# Excerpt:
* * *
I think that it will be very hard for a 28 Republican candidate for president, whoever it is,
to appeal to male voters in the same way that Trump does. I mean, just like literally run through
some names. And I think you'll see the problem quite quickly.
Do you all think the gender gap is an actual permanent fixture in politics or a 2024 Trump fixture?
I mean, it's an extension of something that we'd already seen, right?
The gender gap isn't new right now.
It wasn't new in 2020.
It wasn't new in 2016.
So it's an extension.
I mean, it's accelerated.
It's bigger than I mean, I remember the George H.W. Bush cover of what was the Time of Newsweek, the Wimp Factor.
Right?
It's been a thing for a while.
Anyway, of course you do because you're so old, as Sarah did not point out in your case.
No, I actually buy your analysis on that.
I think the shift in education is much more likely to be enduring than the kind of shift we've seen on the gender question.
Let me go back to Jonah's point real quickly, though, because I think he's right that the Trump campaign is making this sort of epochal bet on these young males.
They're not doing it without reason.
If you talk to people sort of in and around Trump world, Republican consultants who have worked on, you know, these races over the past six, eight years, particularly 2020, 2022 and are working on this one, there are stories, particularly in Republican primaries of this sort of hidden young mail vote just kind of popping up magically out of nowhere to win primaries.
in some cases for people who have backed Donald Trump.
So I think now it's entirely possible that this might not be as widespread as the Trump
campaign thinks it is, that it may not be as powerful as the Trump campaign thinks it is.
But I don't think it's just a sort of random like stab.
It is they're looking at things that they've seen over the past couple of cycles and saying
this is a place that we can plus up our vote.
At the same time, I think that it's also the case, and there's been a lot of sort of mocking speculation about this, that Democrats going after this sort of secret female vote, women who don't want to tell their husbands that they're supporting Donald Trump, that they didn't come up with that out of thin air either.
I think that there are specific anecdotes and specific patterns where they have seen this.
Either canvassers who are outdoor knocking have gotten these kinds of responses or they've seen
certain indications in early vote totals that suggest that this might be getable.
But I don't think you're seeing them make that play based on a hunch.
They're looking at things.
Now, they may be wrong.
They might be wrong.
It might not be as important as they seem to think it is.
but I think they're seeing things or hearing anecdotes that support that kind of an approach.
Would you lie to your spouse about who you voted for?
I don't let him my spouse.
Do you think she would ever lie to you about who she voted for?
I don't think so.
Don't know.
Would Jessica lie to you about who she voted for?
No, she'd accused me of lying, but there's no way she would lie with me.
She would harangue me about who to vote for.
but we actually had quite a long conversation last night
about all the different scenarios
of what would be better for us, the country,
the dispatch, servicism,
and we went through every scenario,
and it was pretty depressing.
I feel very confident in my what is best for the country
because I think that's realistic.
Basically, I want divided government.
* * *
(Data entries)
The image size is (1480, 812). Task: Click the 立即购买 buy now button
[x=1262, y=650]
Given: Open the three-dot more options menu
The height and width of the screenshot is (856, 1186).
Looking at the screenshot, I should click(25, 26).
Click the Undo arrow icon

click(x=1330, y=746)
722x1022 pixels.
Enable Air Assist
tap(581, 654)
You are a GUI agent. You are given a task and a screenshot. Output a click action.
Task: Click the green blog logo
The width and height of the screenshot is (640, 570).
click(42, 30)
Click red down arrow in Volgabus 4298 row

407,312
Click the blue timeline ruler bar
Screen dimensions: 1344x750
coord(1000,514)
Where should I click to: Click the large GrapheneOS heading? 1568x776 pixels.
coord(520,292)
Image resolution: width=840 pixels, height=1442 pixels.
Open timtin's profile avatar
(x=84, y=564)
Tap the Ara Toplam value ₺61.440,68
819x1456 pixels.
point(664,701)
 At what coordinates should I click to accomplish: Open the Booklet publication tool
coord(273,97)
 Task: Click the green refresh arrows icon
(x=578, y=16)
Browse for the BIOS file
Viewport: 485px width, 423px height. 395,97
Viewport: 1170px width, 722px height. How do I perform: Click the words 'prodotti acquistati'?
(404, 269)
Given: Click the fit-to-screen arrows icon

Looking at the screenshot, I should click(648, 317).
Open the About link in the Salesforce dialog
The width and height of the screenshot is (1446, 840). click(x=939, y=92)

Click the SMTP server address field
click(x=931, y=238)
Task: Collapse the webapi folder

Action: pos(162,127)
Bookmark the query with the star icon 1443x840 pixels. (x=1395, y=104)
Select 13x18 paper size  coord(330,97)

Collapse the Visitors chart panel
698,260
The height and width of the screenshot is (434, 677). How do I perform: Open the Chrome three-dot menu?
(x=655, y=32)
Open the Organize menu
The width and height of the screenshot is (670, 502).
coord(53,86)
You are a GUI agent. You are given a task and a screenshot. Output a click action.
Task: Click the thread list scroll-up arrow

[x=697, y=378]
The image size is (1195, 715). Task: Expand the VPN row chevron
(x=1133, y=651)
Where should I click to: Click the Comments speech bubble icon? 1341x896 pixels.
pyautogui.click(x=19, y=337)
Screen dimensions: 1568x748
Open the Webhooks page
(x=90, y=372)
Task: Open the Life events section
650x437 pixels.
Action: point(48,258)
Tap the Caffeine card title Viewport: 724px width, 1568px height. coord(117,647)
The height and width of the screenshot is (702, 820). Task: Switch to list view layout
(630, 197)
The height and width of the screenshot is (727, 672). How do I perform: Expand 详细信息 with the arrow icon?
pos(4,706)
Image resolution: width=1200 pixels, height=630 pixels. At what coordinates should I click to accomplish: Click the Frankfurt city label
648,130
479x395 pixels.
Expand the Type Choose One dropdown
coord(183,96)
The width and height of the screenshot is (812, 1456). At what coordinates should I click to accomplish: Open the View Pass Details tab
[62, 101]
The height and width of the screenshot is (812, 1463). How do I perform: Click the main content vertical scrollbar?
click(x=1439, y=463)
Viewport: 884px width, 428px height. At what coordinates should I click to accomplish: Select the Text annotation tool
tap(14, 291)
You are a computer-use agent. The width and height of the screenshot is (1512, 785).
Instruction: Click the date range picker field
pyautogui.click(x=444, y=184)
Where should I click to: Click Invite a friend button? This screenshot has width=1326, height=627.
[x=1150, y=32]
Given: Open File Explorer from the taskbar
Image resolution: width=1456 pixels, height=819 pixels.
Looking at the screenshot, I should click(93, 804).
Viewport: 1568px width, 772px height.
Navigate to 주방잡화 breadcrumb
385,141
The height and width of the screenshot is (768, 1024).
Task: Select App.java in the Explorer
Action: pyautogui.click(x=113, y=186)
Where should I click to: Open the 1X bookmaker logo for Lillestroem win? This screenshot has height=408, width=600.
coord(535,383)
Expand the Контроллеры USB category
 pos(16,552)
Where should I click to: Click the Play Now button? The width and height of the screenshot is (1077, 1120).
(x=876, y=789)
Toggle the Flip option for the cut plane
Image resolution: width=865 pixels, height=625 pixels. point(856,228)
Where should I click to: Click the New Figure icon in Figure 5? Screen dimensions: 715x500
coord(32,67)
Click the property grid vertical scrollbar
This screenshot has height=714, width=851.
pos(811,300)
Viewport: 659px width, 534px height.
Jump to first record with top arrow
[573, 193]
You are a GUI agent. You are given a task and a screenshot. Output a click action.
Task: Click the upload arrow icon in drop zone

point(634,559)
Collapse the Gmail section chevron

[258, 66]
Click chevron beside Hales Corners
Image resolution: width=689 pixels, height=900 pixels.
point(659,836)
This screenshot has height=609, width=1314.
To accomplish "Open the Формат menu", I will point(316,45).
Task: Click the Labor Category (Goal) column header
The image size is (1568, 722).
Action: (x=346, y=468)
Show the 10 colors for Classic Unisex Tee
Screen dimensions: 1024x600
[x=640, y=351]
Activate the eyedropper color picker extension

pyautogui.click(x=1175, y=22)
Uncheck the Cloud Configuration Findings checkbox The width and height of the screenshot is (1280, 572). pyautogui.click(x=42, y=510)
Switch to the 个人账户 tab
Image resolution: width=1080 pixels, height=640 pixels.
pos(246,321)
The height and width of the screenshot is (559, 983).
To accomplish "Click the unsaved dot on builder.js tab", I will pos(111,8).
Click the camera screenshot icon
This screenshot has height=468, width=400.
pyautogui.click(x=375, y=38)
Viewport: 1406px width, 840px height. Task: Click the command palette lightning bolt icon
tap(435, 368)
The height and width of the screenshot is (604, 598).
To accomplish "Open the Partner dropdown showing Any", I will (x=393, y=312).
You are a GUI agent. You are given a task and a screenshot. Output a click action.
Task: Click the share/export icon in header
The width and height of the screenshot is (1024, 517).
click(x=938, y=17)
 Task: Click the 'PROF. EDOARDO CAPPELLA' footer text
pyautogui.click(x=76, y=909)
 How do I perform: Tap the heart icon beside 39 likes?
* * *
# Goal:
How would you sum up the excerpt above in two sentences?

# Solution to the exercise:
The speakers say the political gender gap is not new but has grown, and one argues that the shift in education is more likely to last than the shift on gender. They describe the Trump campaign betting on young male voters and Democrats pursuing women who may not tell their husbands they support Trump, with both sides acting on anecdotes and patterns from recent cycles even though they may be wrong about how much it matters.